In the investment business, we are constantly amazed at how drastically things can change in so little time. It’s almost as if there’s something awry with the space-time continuum. A mere three months ago, we were licking our wounds and praising the entire pantheon of investment gods for sparing us from what seemed like certain and utter destruction. From then until now, the stock market (true to form) has climbed the proverbial “wall of worry” while the doom and gloom crew continued to tell us the economy is structurally damaged and will require years to recover. Did the economy really improve overnight? No. Was the stimulus package some kind of “silver bullet” that instantly made everything better? No. The simple answer as to why stocks rose from the March lows is that investors once again were willing to take on a little more risk after having shunned it for many months. In an open economy, capital tends to run to where it thinks the best returns can be achieved. Will the rally continue? Will the economy recover? Read on…

Second Quarter Review
During the second quarter of 2009 the S&P 500 rose 15%. This was the first positive quarterly return for the market in nearly two years. Although all three months of the quarter posted positive returns, the biggest gains were achieved in April, with the S&P 500 up 9.4%. As early as March, we were seeing a dramatic decline in market volatility and some of the economic data was beginning to look “less bad.” The reasons for the turn in the market in early March are, even at this point in time, hard to pin down.
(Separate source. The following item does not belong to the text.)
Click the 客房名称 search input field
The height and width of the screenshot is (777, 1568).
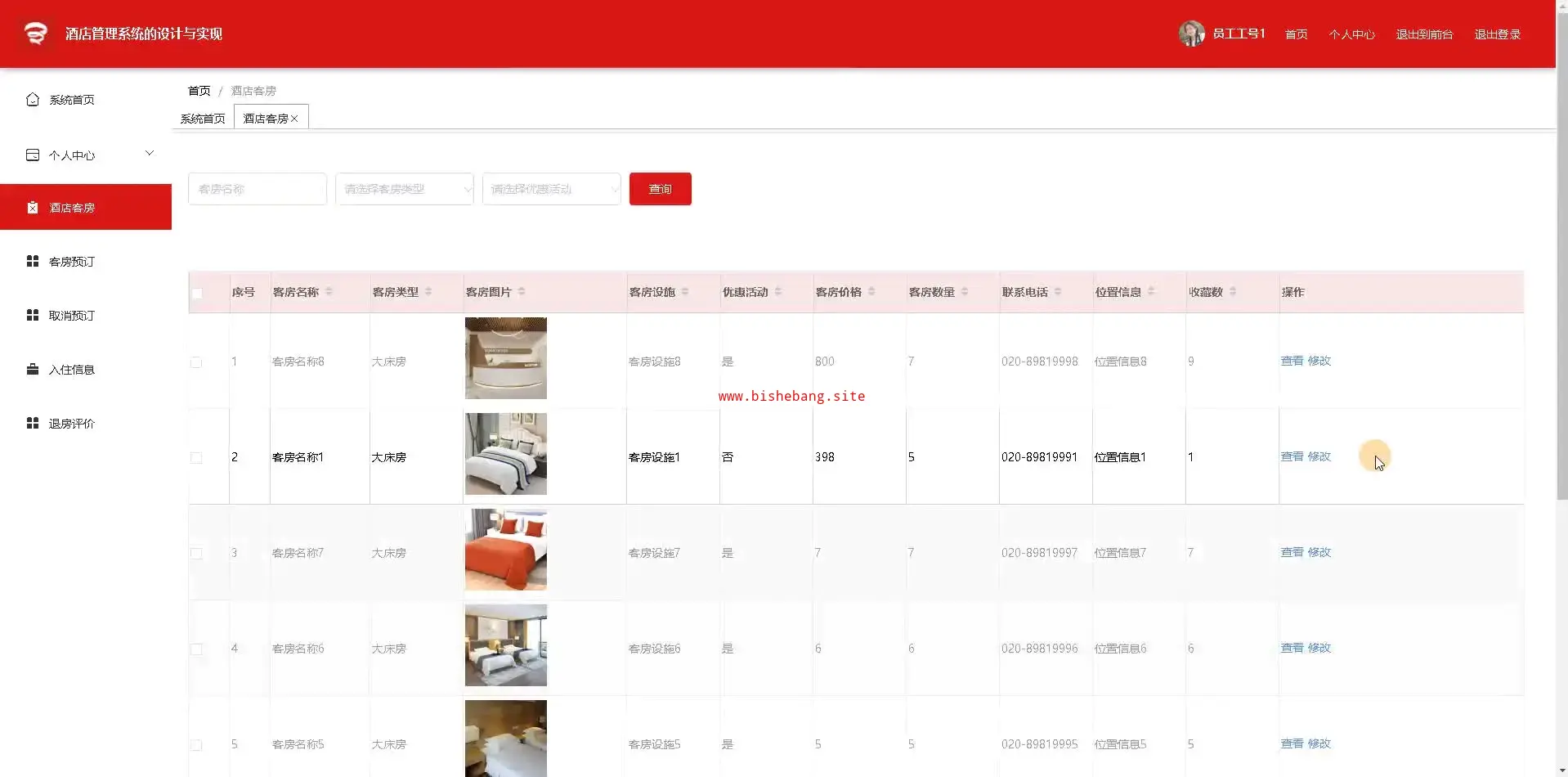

There was no obvious event coincident with the turn. The March employment report was as bad as could be expected. The tone of commentary from nearly everyone ranged from gloomy to apocalyptic. It appears that global pessimism and the selling pressure associated with it simply had reached its psychological peak – sentiment simply could not get any worse, so it started to improve. And the stock market went along for the ride.

For us, one key driver to this rally was the first quarter earnings season which began in early April. As you may recall, when companies reported fourth quarter results (in January), the impacts of the credit crisis and recession were for the most part absent in the fourth quarter numbers. But by January, many companies had begun to see a precipitous slowdown in their businesses. Because of this, fourth quarter results were mostly in line with expectations, but most company managements presented a very worried tone about the outlook for 2009. Many companies chose not to give guidance for the coming year; those who did admitted very low confidence in their numbers. Such was the great uncertainty of that time.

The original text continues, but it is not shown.